Supplied text >>
-- START --

It was "an iron law" that wherever the Irish and British governments agreed they could have success, and wherever they disagreed, they gave the terrorists a chance, Mr Ashdown said.

The first priority had be to restore trust and unanimity of voice and action between Dublin and London.

"Surely if that requires compromise on the favourite solutions being put forward by both sides, that is a small price to pay. A new spirit of compromise is the only way - the only way - to ensure that peace itself is not added to the long list of casualties from Canary Wharf."

Anticipating he might meet Mr Bruton next week, Mr Major said the objectives of the two governments remained the same: to try to bring all parties together so that a democratic agreement could be reached.

"Throughout the last three years, we have, many times, had to compromise between ourselves as to the right approach to take...I'm confident that we will be able to reach those agreements again in the future."

John Hume, leader of the nationalist SDLP, called for a referendum in the north and south, asking people to say if they totally disapproved of violence and if they wanted all parties to start dialogue to create lasting stability.

"I think that one of the best ways forward now is to let the people speak and let them speak very clearly. Because if they do, neither the IRA or anybody else will be able to ignore them."

But Ian Paisley, leader of the Democratic Unionists, said people should have they say in an election on who would represent them at the negotiating table, not in a referendum on chosen questions. He found it "very strange indeed" that many commentators and many nationalist leaders condemned what the IRA had done in the heart of London but then parroted the "lying propaganda" of IRA-Sinn Fein that Mr Major and the Unionist leaders were to blame.

For the Ulster Unionists, John Taylor said one of the benefits to be derived from Friday's "terrible incident" was the mobilisation of the Northern Ireland people for a lasting peace. Abhorrence at what happened could be used to isolate the terrorists.

He said those who had given the impression that the elected forum would be a parliament with legislative and administrative powers in a way "fuelled" the IRA bombing.

-- END --

Tasks to perform >>
- 1) Determine whether each of the following statements agrees with the Northern Ireland excerpt, answering yes or no and quoting the words of the excerpt that decide it: (a) John Hume proposed a referendum held in both the north and the south; (b) Ian Paisley favored settling representation through a referendum; (c) Mr Major said the objectives of the two governments had changed.
- 2) Reproduce the passage of the Northern Ireland excerpt between "John Hume, leader" and "were to blame.", inclusive.

Supplied entries >>
-- START --

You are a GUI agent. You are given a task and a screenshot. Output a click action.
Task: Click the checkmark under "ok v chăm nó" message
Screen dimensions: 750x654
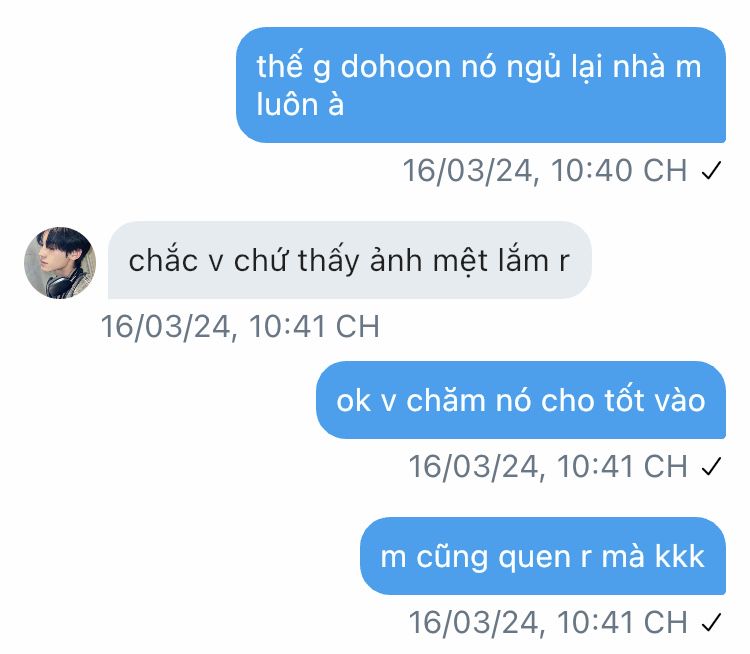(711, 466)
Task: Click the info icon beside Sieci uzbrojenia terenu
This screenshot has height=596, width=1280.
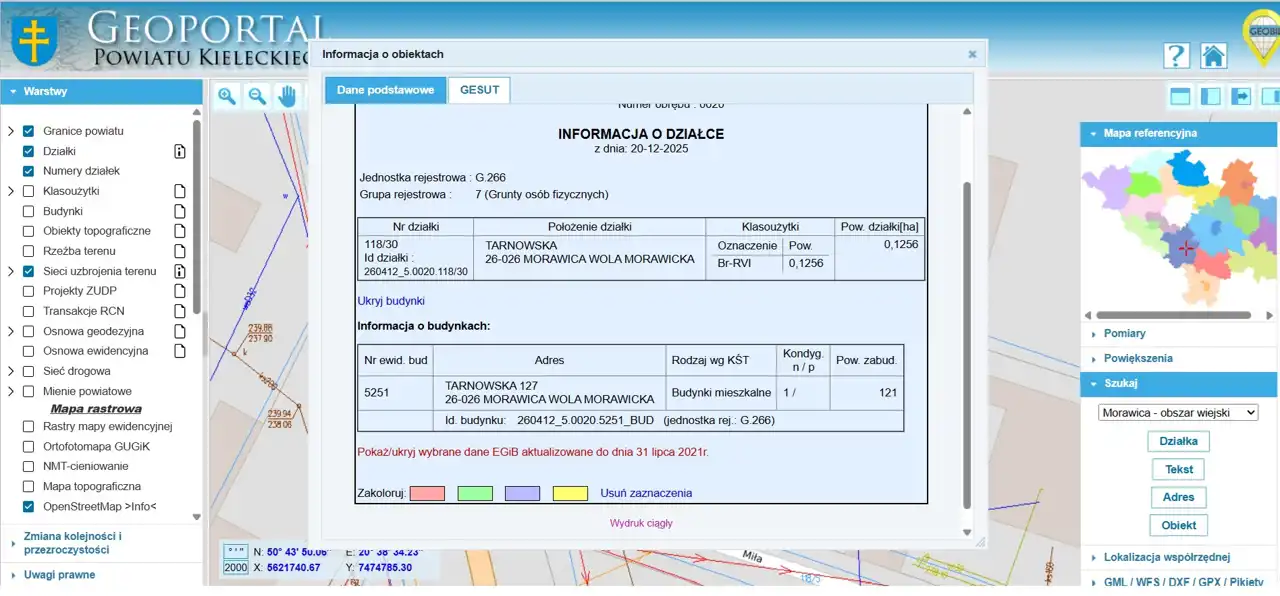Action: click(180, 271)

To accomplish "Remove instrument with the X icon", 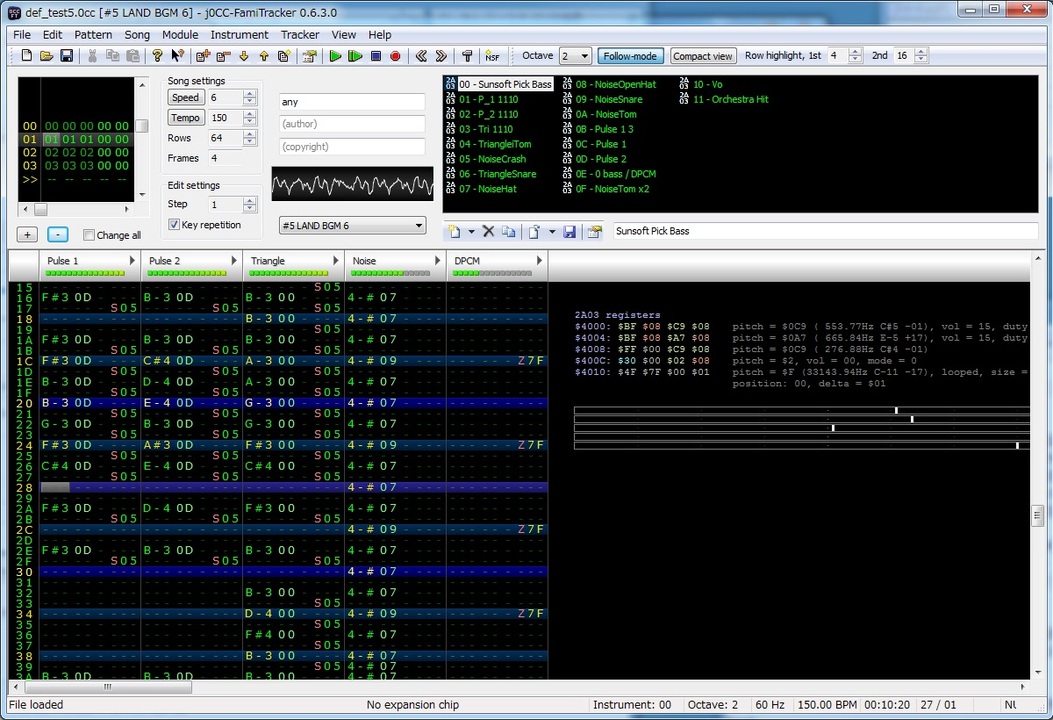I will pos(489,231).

-- END --

Replies >>
- 1)
(a) Yes: "called for a referendum in the north and south"
(b) No: "not in a referendum on chosen questions"
(c) No: "the objectives of the two governments remained the same"

- 2)
John Hume, leader of the nationalist SDLP, called for a referendum in the north and south, asking people to say if they totally disapproved of violence and if they wanted all parties to start dialogue to create lasting stability.

"I think that one of the best ways forward now is to let the people speak and let them speak very clearly. Because if they do, neither the IRA or anybody else will be able to ignore them."

But Ian Paisley, leader of the Democratic Unionists, said people should have they say in an election on who would represent them at the negotiating table, not in a referendum on chosen questions. He found it "very strange indeed" that many commentators and many nationalist leaders condemned what the IRA had done in the heart of London but then parroted the "lying propaganda" of IRA-Sinn Fein that Mr Major and the Unionist leaders were to blame.